*EXERCISE TASK*
Reproduce all of the entries below in full, swapping every instance of "Image resolution" for "Display resolution" and leaving all other text unchanged.
Start
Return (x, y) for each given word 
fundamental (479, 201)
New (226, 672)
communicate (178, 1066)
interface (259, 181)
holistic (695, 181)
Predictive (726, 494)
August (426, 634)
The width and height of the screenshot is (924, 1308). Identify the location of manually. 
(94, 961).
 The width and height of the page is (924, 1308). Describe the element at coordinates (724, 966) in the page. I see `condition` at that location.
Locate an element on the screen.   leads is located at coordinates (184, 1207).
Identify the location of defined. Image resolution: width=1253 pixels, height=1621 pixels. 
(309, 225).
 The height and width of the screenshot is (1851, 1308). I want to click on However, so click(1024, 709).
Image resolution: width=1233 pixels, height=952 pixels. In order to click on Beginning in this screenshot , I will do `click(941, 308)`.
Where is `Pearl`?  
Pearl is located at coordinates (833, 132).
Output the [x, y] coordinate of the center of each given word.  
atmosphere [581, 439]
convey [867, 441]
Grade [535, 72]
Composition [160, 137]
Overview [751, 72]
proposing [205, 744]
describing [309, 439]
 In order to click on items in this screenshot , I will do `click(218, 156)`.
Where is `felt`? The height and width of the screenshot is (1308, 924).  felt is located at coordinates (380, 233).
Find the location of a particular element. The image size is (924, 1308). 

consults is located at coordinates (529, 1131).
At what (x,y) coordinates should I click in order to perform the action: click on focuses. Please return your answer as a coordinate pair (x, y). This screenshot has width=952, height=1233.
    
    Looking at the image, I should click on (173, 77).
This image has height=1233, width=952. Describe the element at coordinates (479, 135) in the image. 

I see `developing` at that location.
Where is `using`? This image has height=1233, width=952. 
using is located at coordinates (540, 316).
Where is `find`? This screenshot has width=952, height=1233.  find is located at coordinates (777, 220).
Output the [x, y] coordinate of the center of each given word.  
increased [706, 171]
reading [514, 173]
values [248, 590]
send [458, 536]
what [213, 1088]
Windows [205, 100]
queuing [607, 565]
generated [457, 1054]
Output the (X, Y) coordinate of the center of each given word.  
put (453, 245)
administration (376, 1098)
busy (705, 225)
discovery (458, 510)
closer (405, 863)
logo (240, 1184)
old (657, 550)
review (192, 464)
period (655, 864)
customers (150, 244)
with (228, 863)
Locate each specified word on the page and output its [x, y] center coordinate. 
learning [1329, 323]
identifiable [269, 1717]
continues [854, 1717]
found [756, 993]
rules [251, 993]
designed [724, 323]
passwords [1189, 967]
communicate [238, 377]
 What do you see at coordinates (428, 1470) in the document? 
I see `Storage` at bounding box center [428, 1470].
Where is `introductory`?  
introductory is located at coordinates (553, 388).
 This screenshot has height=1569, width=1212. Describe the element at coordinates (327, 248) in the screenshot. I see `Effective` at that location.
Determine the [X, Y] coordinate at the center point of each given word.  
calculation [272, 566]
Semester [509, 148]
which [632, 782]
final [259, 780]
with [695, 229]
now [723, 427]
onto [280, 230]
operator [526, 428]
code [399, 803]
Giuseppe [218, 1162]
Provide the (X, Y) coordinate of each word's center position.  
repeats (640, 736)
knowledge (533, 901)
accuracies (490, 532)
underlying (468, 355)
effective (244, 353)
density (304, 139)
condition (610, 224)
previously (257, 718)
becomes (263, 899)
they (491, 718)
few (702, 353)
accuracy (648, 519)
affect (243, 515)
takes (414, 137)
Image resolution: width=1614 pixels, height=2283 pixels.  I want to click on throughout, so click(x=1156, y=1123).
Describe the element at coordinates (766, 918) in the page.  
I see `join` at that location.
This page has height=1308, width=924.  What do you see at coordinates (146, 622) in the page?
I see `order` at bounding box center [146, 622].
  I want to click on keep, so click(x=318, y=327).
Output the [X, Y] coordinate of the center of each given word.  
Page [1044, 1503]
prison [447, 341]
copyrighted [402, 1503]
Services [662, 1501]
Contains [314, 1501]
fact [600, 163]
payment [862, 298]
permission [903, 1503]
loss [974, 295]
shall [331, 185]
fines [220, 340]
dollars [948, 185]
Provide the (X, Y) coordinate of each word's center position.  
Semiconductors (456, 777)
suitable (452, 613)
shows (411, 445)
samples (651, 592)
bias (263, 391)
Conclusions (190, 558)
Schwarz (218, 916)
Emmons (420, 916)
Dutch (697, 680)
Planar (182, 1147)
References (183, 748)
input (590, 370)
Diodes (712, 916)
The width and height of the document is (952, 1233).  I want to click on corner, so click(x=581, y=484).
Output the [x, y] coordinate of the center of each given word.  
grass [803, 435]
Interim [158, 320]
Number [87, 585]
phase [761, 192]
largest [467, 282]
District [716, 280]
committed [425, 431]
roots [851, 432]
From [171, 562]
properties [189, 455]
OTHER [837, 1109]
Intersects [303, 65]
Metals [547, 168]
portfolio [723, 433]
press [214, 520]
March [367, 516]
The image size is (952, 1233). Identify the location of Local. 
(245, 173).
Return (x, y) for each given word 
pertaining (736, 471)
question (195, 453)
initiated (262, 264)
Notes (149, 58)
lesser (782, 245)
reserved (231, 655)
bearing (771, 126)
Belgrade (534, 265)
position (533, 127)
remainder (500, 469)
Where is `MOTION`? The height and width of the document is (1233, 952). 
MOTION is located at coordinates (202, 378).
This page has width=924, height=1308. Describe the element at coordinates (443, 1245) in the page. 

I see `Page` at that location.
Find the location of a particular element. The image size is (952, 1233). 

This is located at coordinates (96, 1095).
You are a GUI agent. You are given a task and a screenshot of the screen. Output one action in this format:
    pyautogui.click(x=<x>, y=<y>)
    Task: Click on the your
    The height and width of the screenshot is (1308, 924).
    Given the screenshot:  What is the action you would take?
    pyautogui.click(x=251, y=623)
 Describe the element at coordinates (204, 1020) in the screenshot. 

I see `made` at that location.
End
*WRITTEN SOLUTION*
Return (x, y) for each given word 
fundamental (479, 201)
New (226, 672)
communicate (178, 1066)
interface (259, 181)
holistic (695, 181)
Predictive (726, 494)
August (426, 634)
The width and height of the screenshot is (924, 1308). Identify the location of manually. 
(94, 961).
 The width and height of the page is (924, 1308). Describe the element at coordinates (724, 966) in the page. I see `condition` at that location.
Locate an element on the screen.   leads is located at coordinates (184, 1207).
Identify the location of defined. Display resolution: width=1253 pixels, height=1621 pixels. 
(309, 225).
 The height and width of the screenshot is (1851, 1308). I want to click on However, so click(1024, 709).
Display resolution: width=1233 pixels, height=952 pixels. In order to click on Beginning in this screenshot , I will do `click(941, 308)`.
Where is `Pearl`?  
Pearl is located at coordinates (833, 132).
Output the [x, y] coordinate of the center of each given word.  
atmosphere [581, 439]
convey [867, 441]
Grade [535, 72]
Composition [160, 137]
Overview [751, 72]
proposing [205, 744]
describing [309, 439]
 In order to click on items in this screenshot , I will do `click(218, 156)`.
Where is `felt`? The height and width of the screenshot is (1308, 924).  felt is located at coordinates (380, 233).
Find the location of a particular element. The image size is (924, 1308). 

consults is located at coordinates (529, 1131).
At what (x,y) coordinates should I click in order to perform the action: click on focuses. Please return your answer as a coordinate pair (x, y). This screenshot has width=952, height=1233.
    
    Looking at the image, I should click on (173, 77).
This image has height=1233, width=952. Describe the element at coordinates (479, 135) in the image. 

I see `developing` at that location.
Where is `using`? This image has height=1233, width=952. 
using is located at coordinates (540, 316).
Where is `find`? This screenshot has width=952, height=1233.  find is located at coordinates (777, 220).
Output the [x, y] coordinate of the center of each given word.  
increased [706, 171]
reading [514, 173]
values [248, 590]
send [458, 536]
what [213, 1088]
Windows [205, 100]
queuing [607, 565]
generated [457, 1054]
Output the (X, Y) coordinate of the center of each given word.  
put (453, 245)
administration (376, 1098)
busy (705, 225)
discovery (458, 510)
closer (405, 863)
logo (240, 1184)
old (657, 550)
review (192, 464)
period (655, 864)
customers (150, 244)
with (228, 863)
Locate each specified word on the page and output its [x, y] center coordinate. 
learning [1329, 323]
identifiable [269, 1717]
continues [854, 1717]
found [756, 993]
rules [251, 993]
designed [724, 323]
passwords [1189, 967]
communicate [238, 377]
 What do you see at coordinates (428, 1470) in the document? 
I see `Storage` at bounding box center [428, 1470].
Where is `introductory`?  
introductory is located at coordinates (553, 388).
 This screenshot has height=1569, width=1212. Describe the element at coordinates (327, 248) in the screenshot. I see `Effective` at that location.
Determine the [X, Y] coordinate at the center point of each given word.  
calculation [272, 566]
Semester [509, 148]
which [632, 782]
final [259, 780]
with [695, 229]
now [723, 427]
onto [280, 230]
operator [526, 428]
code [399, 803]
Giuseppe [218, 1162]
Provide the (X, Y) coordinate of each word's center position.  
repeats (640, 736)
knowledge (533, 901)
accuracies (490, 532)
underlying (468, 355)
effective (244, 353)
density (304, 139)
condition (610, 224)
previously (257, 718)
becomes (263, 899)
they (491, 718)
few (702, 353)
accuracy (648, 519)
affect (243, 515)
takes (414, 137)
Display resolution: width=1614 pixels, height=2283 pixels.  I want to click on throughout, so click(x=1156, y=1123).
Describe the element at coordinates (766, 918) in the page.  
I see `join` at that location.
This page has height=1308, width=924.  What do you see at coordinates (146, 622) in the page?
I see `order` at bounding box center [146, 622].
  I want to click on keep, so click(x=318, y=327).
Output the [X, Y] coordinate of the center of each given word.  
Page [1044, 1503]
prison [447, 341]
copyrighted [402, 1503]
Services [662, 1501]
Contains [314, 1501]
fact [600, 163]
payment [862, 298]
permission [903, 1503]
loss [974, 295]
shall [331, 185]
fines [220, 340]
dollars [948, 185]
Provide the (X, Y) coordinate of each word's center position.  
Semiconductors (456, 777)
suitable (452, 613)
shows (411, 445)
samples (651, 592)
bias (263, 391)
Conclusions (190, 558)
Schwarz (218, 916)
Emmons (420, 916)
Dutch (697, 680)
Planar (182, 1147)
References (183, 748)
input (590, 370)
Diodes (712, 916)
The width and height of the document is (952, 1233).  I want to click on corner, so click(x=581, y=484).
Output the [x, y] coordinate of the center of each given word.  
grass [803, 435]
Interim [158, 320]
Number [87, 585]
phase [761, 192]
largest [467, 282]
District [716, 280]
committed [425, 431]
roots [851, 432]
From [171, 562]
properties [189, 455]
OTHER [837, 1109]
Intersects [303, 65]
Metals [547, 168]
portfolio [723, 433]
press [214, 520]
March [367, 516]
The image size is (952, 1233). Identify the location of Local. 
(245, 173).
Return (x, y) for each given word 
pertaining (736, 471)
question (195, 453)
initiated (262, 264)
Notes (149, 58)
lesser (782, 245)
reserved (231, 655)
bearing (771, 126)
Belgrade (534, 265)
position (533, 127)
remainder (500, 469)
Where is `MOTION`? The height and width of the document is (1233, 952). 
MOTION is located at coordinates (202, 378).
This page has width=924, height=1308. Describe the element at coordinates (443, 1245) in the page. 

I see `Page` at that location.
Find the location of a particular element. The image size is (952, 1233). 

This is located at coordinates (96, 1095).
You are a GUI agent. You are given a task and a screenshot of the screen. Output one action in this format:
    pyautogui.click(x=<x>, y=<y>)
    Task: Click on the your
    The height and width of the screenshot is (1308, 924).
    Given the screenshot:  What is the action you would take?
    pyautogui.click(x=251, y=623)
 Describe the element at coordinates (204, 1020) in the screenshot. 

I see `made` at that location.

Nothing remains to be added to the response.